6 years of a climate-change-denying administration, record wildfires, record hurricane seasons and the warmest years on record were a much-needed wake-up call for me. As the language in the tech zeitgeist shifted from "clean" to "climate", I was reminded why I got into all of this in the first place. It was about trying to fix climate change, not just about clean energy or clean water, or pollution, as important as those problems are on their own. "Clean" doesn't get to the heart ❤️ of the matter. "Climate" does. It's wild how a single word can define an entire movement and peoples' sentiments. "Clean" got a bad rap, so all of the chips moved to "climate". And where the money doesn’t go, the tech doesn’t flow (yes, I just rhymed).
And hence, my relationship to climate change, which was once channeled through my work on clean tech and which I thought had summarily ended when I left it, was reawakened in the new climate tech movement. "Hello, Climate!", indeed.
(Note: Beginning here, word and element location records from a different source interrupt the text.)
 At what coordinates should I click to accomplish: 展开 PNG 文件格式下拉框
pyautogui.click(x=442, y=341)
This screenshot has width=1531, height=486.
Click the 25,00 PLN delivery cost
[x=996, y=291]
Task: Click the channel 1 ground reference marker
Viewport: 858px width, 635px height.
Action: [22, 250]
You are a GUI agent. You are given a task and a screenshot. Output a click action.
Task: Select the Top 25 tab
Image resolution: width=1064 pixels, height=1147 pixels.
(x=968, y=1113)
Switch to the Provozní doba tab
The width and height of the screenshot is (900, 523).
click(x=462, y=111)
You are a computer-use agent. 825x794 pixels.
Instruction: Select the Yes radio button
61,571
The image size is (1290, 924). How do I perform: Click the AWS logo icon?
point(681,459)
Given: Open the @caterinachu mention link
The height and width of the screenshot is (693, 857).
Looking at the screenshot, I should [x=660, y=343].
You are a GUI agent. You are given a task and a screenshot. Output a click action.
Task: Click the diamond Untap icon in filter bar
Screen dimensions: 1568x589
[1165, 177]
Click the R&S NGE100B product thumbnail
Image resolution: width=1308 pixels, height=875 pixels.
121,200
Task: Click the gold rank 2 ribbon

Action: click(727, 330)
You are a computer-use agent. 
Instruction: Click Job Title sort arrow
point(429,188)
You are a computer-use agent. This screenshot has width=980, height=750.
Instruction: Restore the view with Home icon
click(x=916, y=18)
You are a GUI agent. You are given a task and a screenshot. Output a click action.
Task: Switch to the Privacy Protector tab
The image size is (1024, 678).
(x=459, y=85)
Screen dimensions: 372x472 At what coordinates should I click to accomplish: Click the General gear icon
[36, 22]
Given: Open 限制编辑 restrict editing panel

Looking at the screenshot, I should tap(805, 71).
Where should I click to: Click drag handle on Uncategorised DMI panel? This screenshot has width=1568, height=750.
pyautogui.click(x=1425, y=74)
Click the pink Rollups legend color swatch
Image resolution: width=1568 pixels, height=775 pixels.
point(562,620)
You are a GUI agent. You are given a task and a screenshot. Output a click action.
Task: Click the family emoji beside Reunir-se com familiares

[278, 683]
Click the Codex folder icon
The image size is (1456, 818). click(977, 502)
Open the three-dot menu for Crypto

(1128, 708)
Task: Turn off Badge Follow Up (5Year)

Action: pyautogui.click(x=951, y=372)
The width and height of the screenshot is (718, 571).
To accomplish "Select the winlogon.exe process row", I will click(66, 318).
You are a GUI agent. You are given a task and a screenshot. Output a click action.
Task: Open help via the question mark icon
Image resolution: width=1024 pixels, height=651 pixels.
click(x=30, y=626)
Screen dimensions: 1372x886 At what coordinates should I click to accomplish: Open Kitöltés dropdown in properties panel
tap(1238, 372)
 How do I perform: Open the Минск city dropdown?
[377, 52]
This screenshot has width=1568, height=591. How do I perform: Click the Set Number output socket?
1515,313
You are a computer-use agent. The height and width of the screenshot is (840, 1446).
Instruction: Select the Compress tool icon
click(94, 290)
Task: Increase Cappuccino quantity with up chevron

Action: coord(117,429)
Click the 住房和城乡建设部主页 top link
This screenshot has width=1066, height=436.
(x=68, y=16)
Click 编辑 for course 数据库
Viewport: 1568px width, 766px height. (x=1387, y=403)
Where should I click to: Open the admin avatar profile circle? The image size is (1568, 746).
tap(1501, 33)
Climate tech is exciting to people because the words "climate change" have been (in some circles) broadcast enough times and with enough fear that it rallies people's emotions where everything is on the line. I don't necessarily agree with this fear-based method, but it definitely gets people's attentions. We want to believe that climate tech companies will succeed and that climate tech is the right thing to work on because the flip side - the scenario where we fail and the planet warms >2 °C by the end of the century - engenders a feeling of disappointment and failure that takes on an existential nature, i.e. apocalyptic doom. When the stakes are this high, everyone wants in and hope is heightened because we can't afford to fail much anymore.
In the end, I'd become pretty jaded about clean tech, even though I'd been all-in on climate change. So whatever this "climate tech" thing becomes, and whatever name it's given down the road, I'll be taking the long view 🧐. Hello (again), climate. Let's save our goodbyes for when you cool down a little bit.